AIM OF THE TASK: Arrange the entries as a numbered list, starting at the first line and ending with the line containing "Home (8, 31)", both included. Leave out any blank lines.

EXCERPTED RECORDS:
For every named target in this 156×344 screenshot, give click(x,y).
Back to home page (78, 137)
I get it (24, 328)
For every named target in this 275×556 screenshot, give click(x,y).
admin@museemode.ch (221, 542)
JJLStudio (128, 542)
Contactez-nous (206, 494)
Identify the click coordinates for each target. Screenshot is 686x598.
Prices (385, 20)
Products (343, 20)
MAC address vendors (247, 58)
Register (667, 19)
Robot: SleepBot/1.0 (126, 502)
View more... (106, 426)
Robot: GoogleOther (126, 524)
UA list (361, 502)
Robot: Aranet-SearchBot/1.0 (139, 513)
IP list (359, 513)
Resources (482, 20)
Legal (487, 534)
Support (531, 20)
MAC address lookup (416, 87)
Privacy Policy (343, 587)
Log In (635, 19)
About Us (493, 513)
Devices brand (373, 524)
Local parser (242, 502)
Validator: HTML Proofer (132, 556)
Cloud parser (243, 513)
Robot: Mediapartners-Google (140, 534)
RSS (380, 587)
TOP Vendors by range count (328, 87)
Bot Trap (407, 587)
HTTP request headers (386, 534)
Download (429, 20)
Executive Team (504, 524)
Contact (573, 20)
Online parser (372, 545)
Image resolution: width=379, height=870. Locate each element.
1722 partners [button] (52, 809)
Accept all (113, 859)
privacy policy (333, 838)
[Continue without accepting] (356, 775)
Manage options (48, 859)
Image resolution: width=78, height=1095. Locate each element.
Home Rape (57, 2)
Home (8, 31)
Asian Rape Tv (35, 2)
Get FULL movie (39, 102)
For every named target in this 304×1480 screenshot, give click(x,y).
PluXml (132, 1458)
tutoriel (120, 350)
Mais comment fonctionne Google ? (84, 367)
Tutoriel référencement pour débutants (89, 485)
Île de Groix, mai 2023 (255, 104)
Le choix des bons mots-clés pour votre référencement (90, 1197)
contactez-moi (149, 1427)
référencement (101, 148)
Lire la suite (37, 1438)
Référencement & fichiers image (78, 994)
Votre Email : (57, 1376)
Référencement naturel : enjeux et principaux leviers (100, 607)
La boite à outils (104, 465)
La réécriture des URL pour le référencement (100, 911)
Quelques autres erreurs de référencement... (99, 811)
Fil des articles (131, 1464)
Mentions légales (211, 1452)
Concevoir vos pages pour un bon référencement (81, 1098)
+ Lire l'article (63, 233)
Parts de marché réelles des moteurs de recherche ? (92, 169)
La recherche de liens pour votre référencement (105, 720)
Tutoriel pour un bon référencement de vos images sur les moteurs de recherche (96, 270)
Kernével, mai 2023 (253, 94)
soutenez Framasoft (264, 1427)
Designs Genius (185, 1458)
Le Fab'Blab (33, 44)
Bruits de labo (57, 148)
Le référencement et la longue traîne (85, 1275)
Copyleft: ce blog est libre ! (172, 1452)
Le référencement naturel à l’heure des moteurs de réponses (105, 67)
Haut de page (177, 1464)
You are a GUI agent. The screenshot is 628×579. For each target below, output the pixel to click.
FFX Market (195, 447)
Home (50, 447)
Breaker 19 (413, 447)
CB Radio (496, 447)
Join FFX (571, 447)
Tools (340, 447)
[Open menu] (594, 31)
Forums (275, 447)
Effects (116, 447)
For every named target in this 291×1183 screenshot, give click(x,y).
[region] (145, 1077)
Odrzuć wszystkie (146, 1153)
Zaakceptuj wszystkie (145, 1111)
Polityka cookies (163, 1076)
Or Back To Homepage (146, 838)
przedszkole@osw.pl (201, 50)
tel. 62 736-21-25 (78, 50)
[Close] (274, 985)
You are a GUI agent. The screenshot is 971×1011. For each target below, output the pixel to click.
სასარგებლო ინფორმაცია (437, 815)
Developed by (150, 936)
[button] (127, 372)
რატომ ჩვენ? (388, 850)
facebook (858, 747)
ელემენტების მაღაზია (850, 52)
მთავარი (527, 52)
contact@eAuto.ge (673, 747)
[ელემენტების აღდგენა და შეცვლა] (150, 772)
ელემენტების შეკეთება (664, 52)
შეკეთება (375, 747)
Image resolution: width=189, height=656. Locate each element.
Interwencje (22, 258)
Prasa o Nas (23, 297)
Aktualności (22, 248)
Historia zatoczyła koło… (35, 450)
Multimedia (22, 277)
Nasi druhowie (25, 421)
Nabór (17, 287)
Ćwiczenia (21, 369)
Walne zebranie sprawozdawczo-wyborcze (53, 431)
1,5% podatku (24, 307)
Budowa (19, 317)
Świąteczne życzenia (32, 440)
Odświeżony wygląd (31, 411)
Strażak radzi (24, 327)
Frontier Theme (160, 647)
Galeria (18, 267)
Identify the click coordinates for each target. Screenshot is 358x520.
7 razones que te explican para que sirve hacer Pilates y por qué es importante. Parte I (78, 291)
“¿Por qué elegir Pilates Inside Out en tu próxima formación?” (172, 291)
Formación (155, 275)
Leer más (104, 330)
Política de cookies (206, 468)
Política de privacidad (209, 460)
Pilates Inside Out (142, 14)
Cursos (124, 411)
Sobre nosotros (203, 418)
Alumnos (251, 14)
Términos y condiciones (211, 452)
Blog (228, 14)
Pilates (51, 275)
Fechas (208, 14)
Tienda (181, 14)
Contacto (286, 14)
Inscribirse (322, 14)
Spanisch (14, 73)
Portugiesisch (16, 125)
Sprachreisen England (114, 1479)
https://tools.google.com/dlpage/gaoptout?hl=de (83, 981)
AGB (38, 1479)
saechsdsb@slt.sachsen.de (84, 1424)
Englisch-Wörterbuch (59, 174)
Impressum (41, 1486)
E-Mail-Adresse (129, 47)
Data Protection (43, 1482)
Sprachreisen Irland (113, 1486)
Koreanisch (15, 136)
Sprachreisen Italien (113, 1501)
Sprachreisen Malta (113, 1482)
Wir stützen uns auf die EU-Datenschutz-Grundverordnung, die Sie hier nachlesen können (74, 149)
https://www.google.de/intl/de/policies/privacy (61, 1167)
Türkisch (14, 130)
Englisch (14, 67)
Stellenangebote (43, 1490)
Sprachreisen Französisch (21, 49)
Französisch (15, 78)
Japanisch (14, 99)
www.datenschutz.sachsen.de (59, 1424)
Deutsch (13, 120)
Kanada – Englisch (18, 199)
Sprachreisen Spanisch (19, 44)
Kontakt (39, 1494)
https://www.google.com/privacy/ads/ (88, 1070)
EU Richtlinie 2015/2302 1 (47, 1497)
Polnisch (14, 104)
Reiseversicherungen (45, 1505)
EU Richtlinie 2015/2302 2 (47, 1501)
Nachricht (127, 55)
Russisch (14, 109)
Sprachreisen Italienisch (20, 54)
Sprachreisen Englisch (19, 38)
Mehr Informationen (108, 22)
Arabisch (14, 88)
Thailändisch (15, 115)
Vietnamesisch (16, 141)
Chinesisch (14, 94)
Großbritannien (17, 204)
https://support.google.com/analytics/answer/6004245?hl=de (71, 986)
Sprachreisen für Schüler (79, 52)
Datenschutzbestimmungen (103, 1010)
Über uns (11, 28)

ANSWER IN FULL:
1. For every named target in this 156×344 screenshot, give click(x,y).
2. Back to home page (78, 137)
3. I get it (24, 328)
4. For every named target in this 275×556 screenshot, give click(x,y).
5. admin@museemode.ch (221, 542)
6. JJLStudio (128, 542)
7. Contactez-nous (206, 494)
8. Identify the click coordinates for each target. Screenshot is 686x598.
9. Prices (385, 20)
10. Products (343, 20)
11. MAC address vendors (247, 58)
12. Register (667, 19)
13. Robot: SleepBot/1.0 (126, 502)
14. View more... (106, 426)
15. Robot: GoogleOther (126, 524)
16. UA list (361, 502)
17. Robot: Aranet-SearchBot/1.0 (139, 513)
18. IP list (359, 513)
19. Resources (482, 20)
20. Legal (487, 534)
21. Support (531, 20)
22. MAC address lookup (416, 87)
23. Privacy Policy (343, 587)
24. Log In (635, 19)
25. About Us (493, 513)
26. Devices brand (373, 524)
27. Local parser (242, 502)
28. Validator: HTML Proofer (132, 556)
29. Cloud parser (243, 513)
30. Robot: Mediapartners-Google (140, 534)
31. RSS (380, 587)
32. TOP Vendors by range count (328, 87)
33. Bot Trap (407, 587)
34. HTTP request headers (386, 534)
35. Download (429, 20)
36. Executive Team (504, 524)
37. Contact (573, 20)
38. Online parser (372, 545)
39. Image resolution: width=379, height=870. Locate each element.
40. 1722 partners [button] (52, 809)
41. Accept all (113, 859)
42. privacy policy (333, 838)
43. [Continue without accepting] (356, 775)
44. Manage options (48, 859)
45. Image resolution: width=78, height=1095. Locate each element.
46. Home Rape (57, 2)
47. Home (8, 31)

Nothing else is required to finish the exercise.